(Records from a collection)
···

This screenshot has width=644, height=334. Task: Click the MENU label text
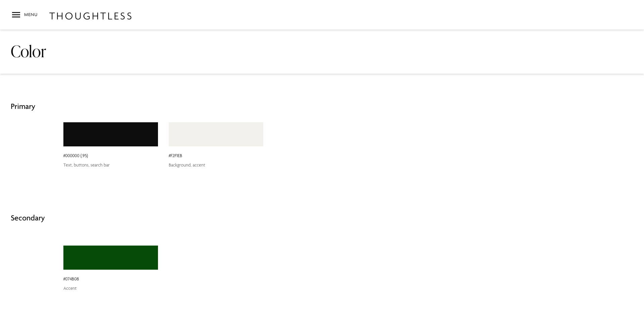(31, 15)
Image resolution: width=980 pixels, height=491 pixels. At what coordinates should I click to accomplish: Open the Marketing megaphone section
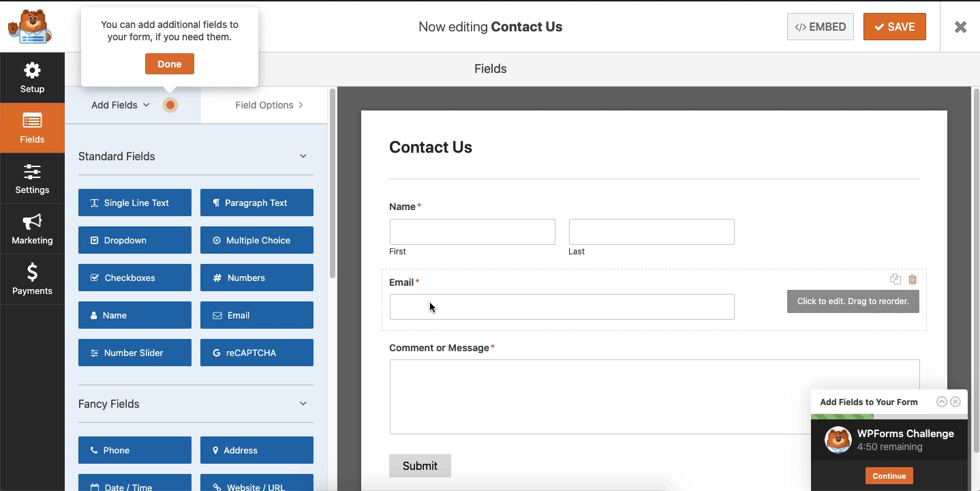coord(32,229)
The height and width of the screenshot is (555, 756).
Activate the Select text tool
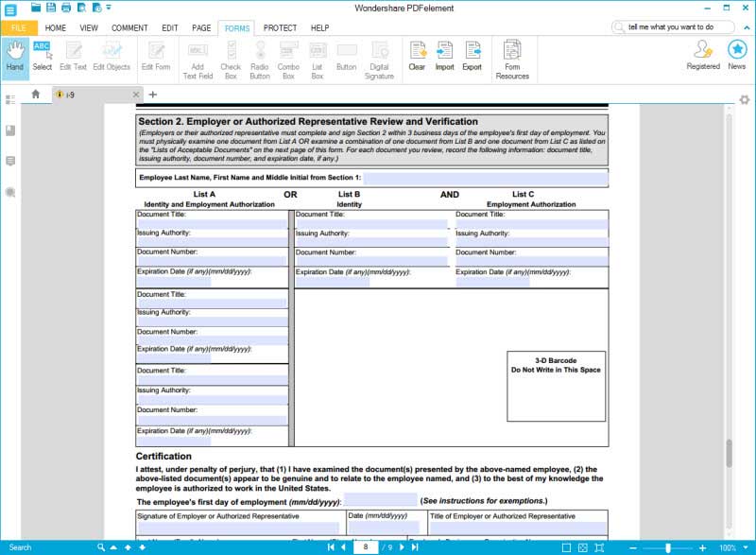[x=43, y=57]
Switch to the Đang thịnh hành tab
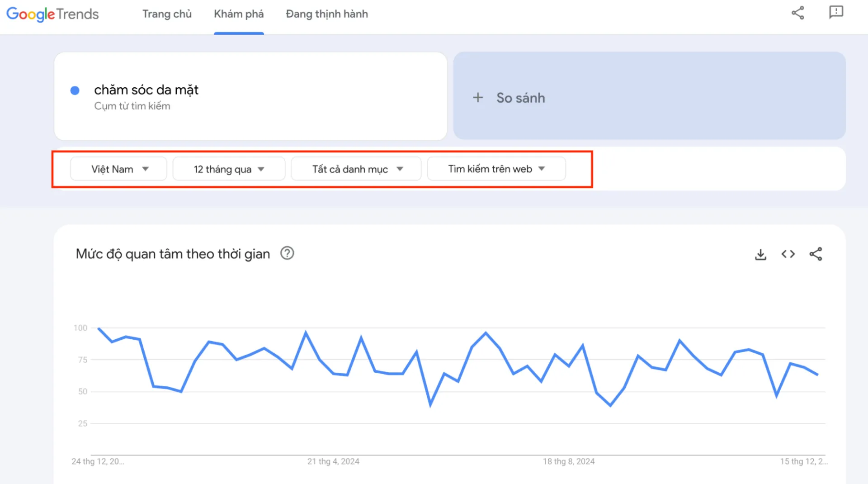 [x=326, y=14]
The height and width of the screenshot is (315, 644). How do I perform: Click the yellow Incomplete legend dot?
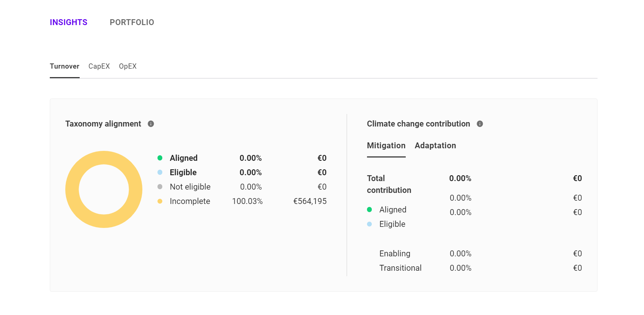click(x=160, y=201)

···

* **WHAT THE EXERCISE ASKS**: Pictures excluded, print only the lines from the one with "Image resolution: width=980" through the end of the entries above, exactly as written.

* **SOLUTION TO THIS EXERCISE**:
Image resolution: width=980 pixels, height=491 pixels. At what coordinates should I click to accomplish: Open the Marketing megaphone section
coord(32,229)
The height and width of the screenshot is (555, 756).
Activate the Select text tool
[x=43, y=57]
Switch to the Đang thịnh hành tab
 [x=326, y=14]
The height and width of the screenshot is (315, 644). How do I perform: Click the yellow Incomplete legend dot?
click(x=160, y=201)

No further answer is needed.